--- START ---

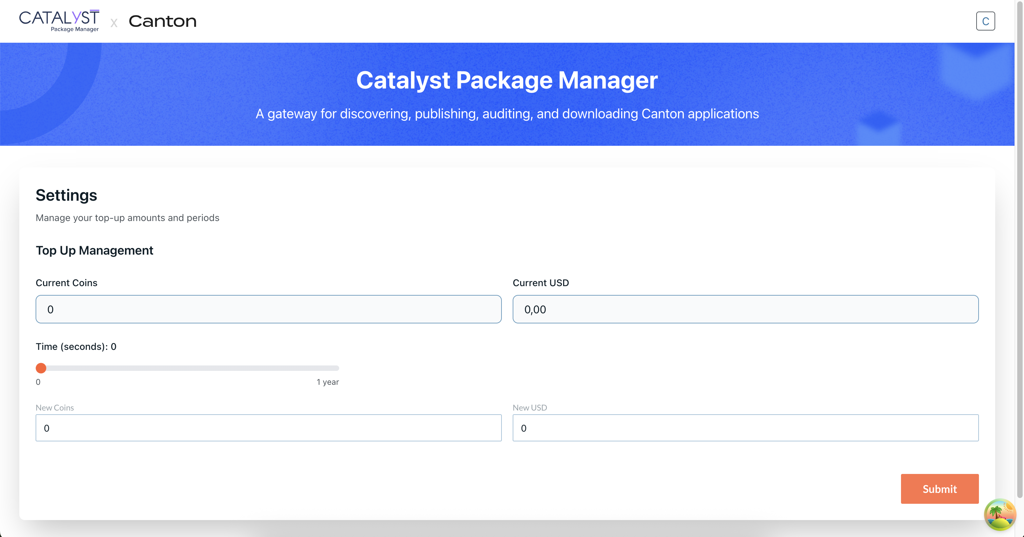
Task: Click the "Top Up Management" section heading
Action: [94, 251]
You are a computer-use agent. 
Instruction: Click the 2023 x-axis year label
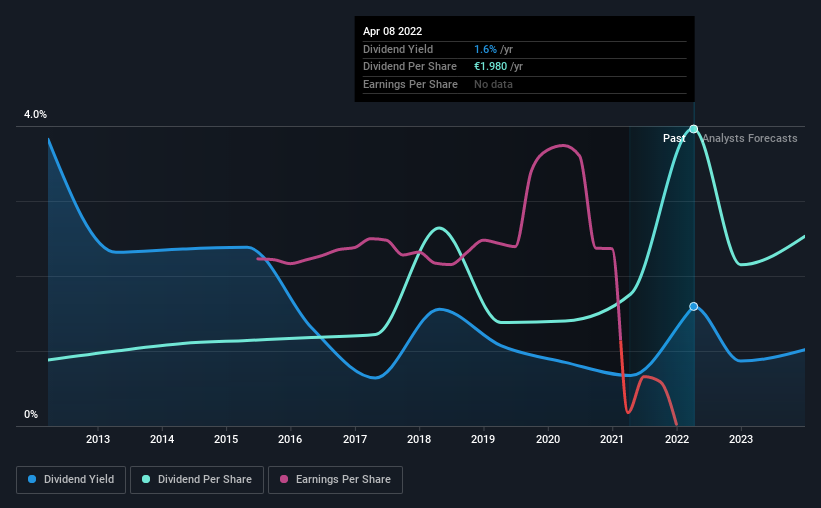coord(741,439)
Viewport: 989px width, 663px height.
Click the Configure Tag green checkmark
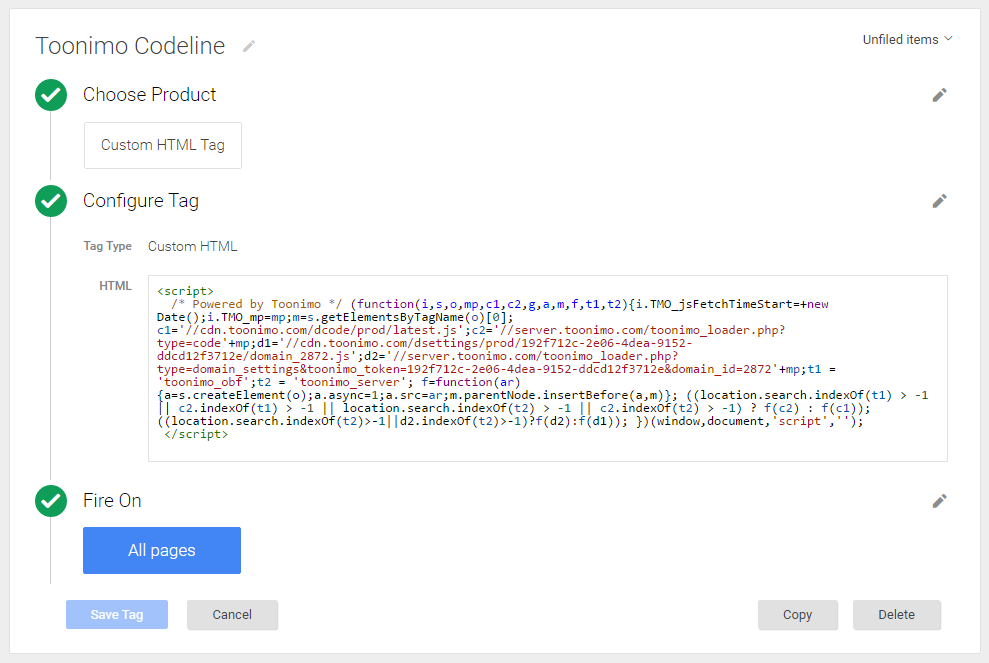[x=51, y=201]
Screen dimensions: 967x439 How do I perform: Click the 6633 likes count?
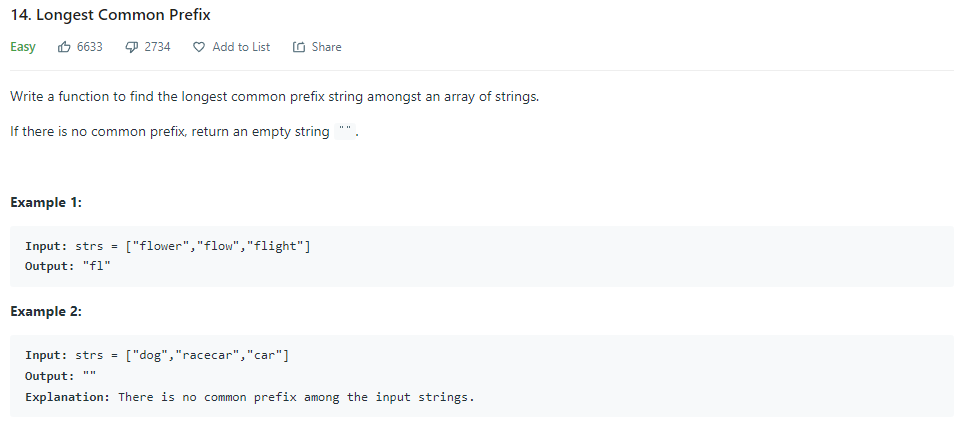coord(90,47)
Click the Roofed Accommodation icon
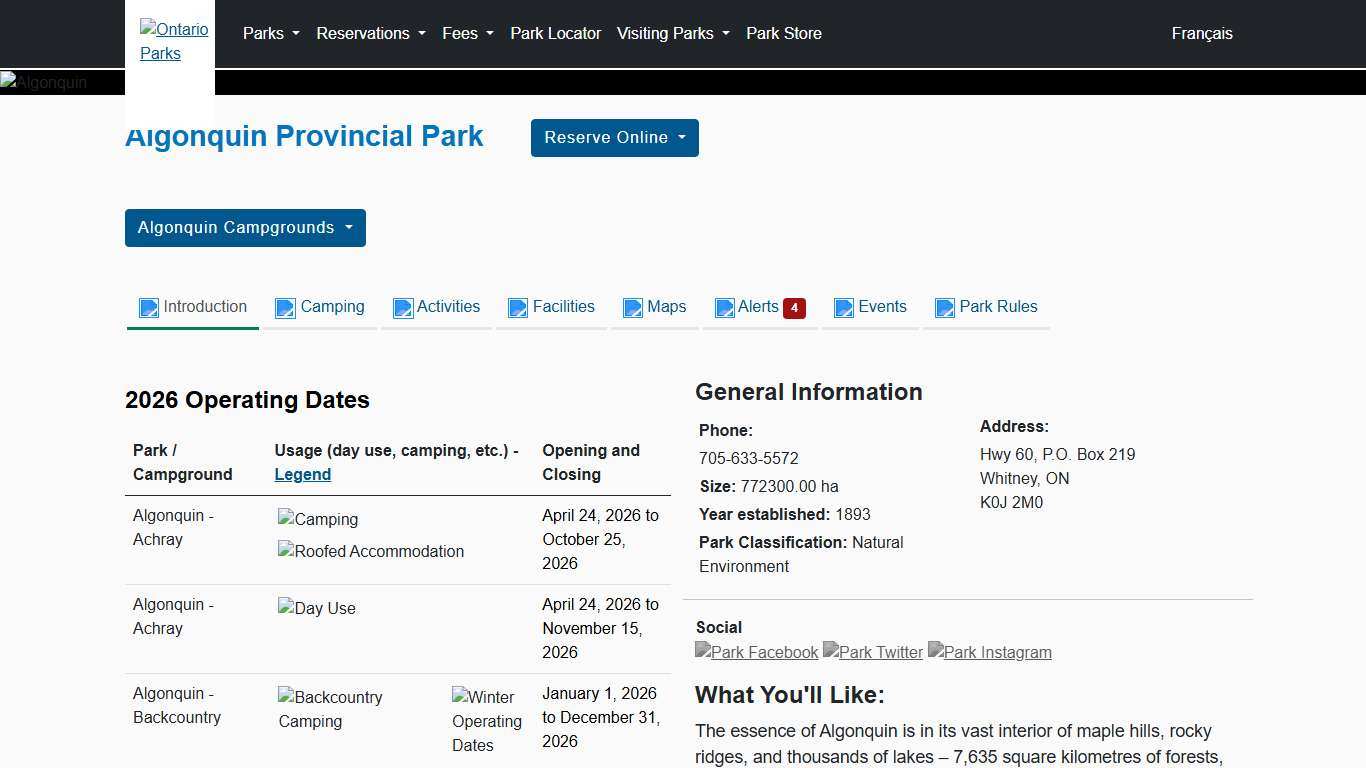Viewport: 1366px width, 768px height. (370, 551)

--- END ---

» **Exercise goal**:
An exact transcription is requested of each line from the one that holds "You are a computer-use agent." to the end of the listing above, both boundary lines included; pictures are to be omitted.

» **Task solution**:
You are a computer-use agent. 
Instruction: Click the 2023 x-axis year label
coord(741,439)
Viewport: 989px width, 663px height.
Click the Configure Tag green checkmark
[x=51, y=201]
Screen dimensions: 967x439 How do I perform: Click the 6633 likes count?
coord(90,47)
Click the Roofed Accommodation icon
Viewport: 1366px width, 768px height. (370, 551)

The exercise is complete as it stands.